Maisie: Page 94, the Private Eye Podcast
Andy: Hello, our Paul Foot Award 2025 mini series is drawing to a close.
Today is the final shortlist D, and then we'll be coming
back tomorrow with the winner.
But before that, let's hand over and find out who today's shortlist is
and what their story is all about.
Abi Whistance: my name is Abby Wis and I work for the Liverpool Post.
So I did a Goliath four part investigation, with the rest of
my team into the Big Help project, which is charity in Liverpool,
that had put vulnerable people into terrible living conditions.
And the owner of the charity who was an ex labor counselor had also
misappropriated millions of pounds from that charity and invested it
into
companies that he privately owned with his wife.
It's quite a mouthful.
Andy: how did this.
Story first,
cross your desk.
Abi Whistance: So it was quite a long time.
I think it was nine months before the first investigation came out.
So it was certainly a very drawn out, kind of period investigating it.
A woman had emailed me saying that she was living in terrible conditions
and she wanted me to look into it.
We obviously get a lot of emails like that in the climate that we live in.
a lot of people live in dreadful conditions, especially people who live
in social housing supported housing.
But because I'd only just started working for the Post and I was young
and I was excited and a budding reporter, I was like, I'm gonna go out
to every single email that I get and try and pick up and chase any leads.

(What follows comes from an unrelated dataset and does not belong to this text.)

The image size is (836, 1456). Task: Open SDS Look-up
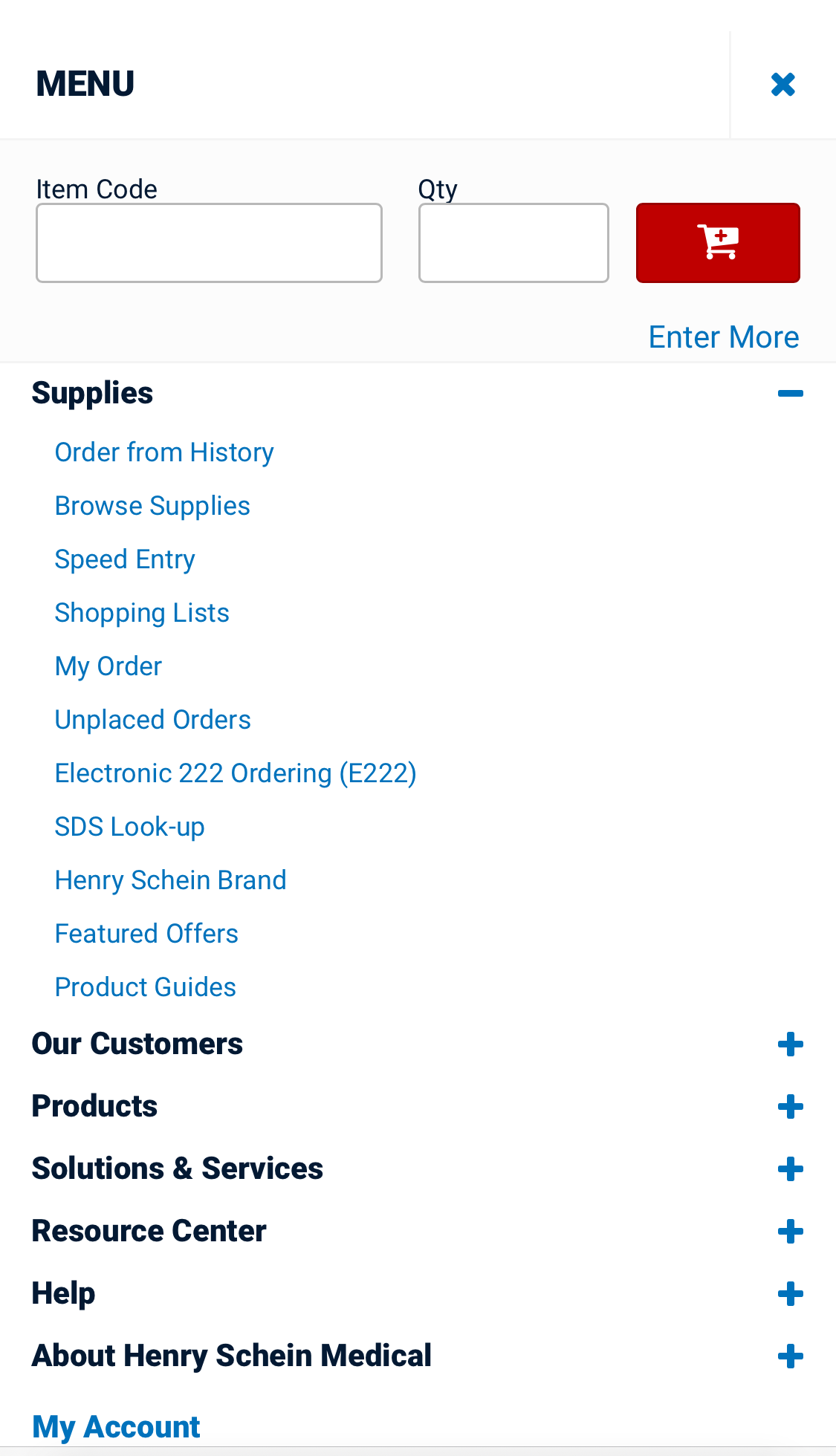tap(129, 826)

and I went for a coffee with her and immediately.
I think I was struck by both how upset she was and she was telling me how the
person that she'd lived next door to, had committed suicide and his body wasn't
found for a really long time, which I thought sounded unusual for someone
that was supposed to be, supported.
and supported accommodation.
Yeah, supported accommodation.
He was supposed to have a social worker and his body wasn't
found for, six, seven days.
and she was telling me all these things about the state of living, the.
The damp, the mold, the horrific living conditions, how she'd been pleading
with this charity that was housing her and her friend, who'd killed himself.

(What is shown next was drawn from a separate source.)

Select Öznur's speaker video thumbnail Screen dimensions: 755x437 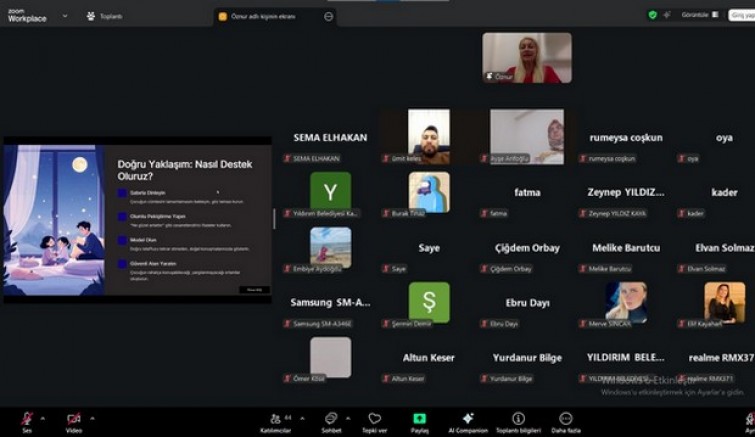click(x=527, y=57)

And, she just wasn't getting through to them.
And then when I got home, I started googling, the charity and looking
at where they got their money from.
And then I stumbled across something called Home Rate,
which is an investment trust.
And when I started looking into that, I saw that they would, they
themselves were being investigated by the Serious Fraud Office.
And then immediately everything started to unravel.
Andy: So
what is
the big help
project?
Abi Whistance: It's such a hard question.
So the big help project technically is the charity, which is the kind
of the epicenter, of big help group.
The big help project is the charity at its heart, but it has dozens of companies
surrounding it just under 30 in total.
Some community interest companies, some private companies, some non-for-profit.
And all of them operate within kind of the housing sector, supporting
vulnerable people, food banks.
I think there's initiatives in education.
There's just.
There's religious initiatives within that.
There was a nosy food bank that started, on religious grounds.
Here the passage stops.